▶ _Supplied entries_
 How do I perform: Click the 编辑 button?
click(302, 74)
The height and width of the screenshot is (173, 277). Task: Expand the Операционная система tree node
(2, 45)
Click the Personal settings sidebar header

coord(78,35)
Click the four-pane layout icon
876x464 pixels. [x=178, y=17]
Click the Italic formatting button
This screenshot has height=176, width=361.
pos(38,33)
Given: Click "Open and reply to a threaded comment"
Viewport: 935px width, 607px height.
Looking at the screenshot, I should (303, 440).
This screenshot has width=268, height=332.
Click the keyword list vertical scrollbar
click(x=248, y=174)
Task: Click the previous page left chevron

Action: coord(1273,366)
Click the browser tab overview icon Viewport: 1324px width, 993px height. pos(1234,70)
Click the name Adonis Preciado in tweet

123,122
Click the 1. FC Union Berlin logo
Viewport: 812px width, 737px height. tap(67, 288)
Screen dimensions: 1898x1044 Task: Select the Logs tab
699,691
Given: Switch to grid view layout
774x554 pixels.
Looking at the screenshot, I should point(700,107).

▶ _Description of the task_
Rewrite all of the records above as a numbered list, one line per item, leaving out the blank lines.

▶ _Complete output_
1.  How do I perform: Click the 编辑 button?
2. click(302, 74)
3. The height and width of the screenshot is (173, 277). Task: Expand the Операционная система tree node
4. (2, 45)
5. Click the Personal settings sidebar header
6. coord(78,35)
7. Click the four-pane layout icon
8. 876x464 pixels. [x=178, y=17]
9. Click the Italic formatting button
10. This screenshot has height=176, width=361.
11. pos(38,33)
12. Given: Click "Open and reply to a threaded comment"
13. Viewport: 935px width, 607px height.
14. Looking at the screenshot, I should (303, 440).
15. This screenshot has width=268, height=332.
16. Click the keyword list vertical scrollbar
17. click(x=248, y=174)
18. Task: Click the previous page left chevron
19. Action: coord(1273,366)
20. Click the browser tab overview icon Viewport: 1324px width, 993px height. pos(1234,70)
21. Click the name Adonis Preciado in tweet
22. 123,122
23. Click the 1. FC Union Berlin logo
24. Viewport: 812px width, 737px height. tap(67, 288)
25. Screen dimensions: 1898x1044 Task: Select the Logs tab
26. 699,691
27. Given: Switch to grid view layout
28. 774x554 pixels.
29. Looking at the screenshot, I should point(700,107).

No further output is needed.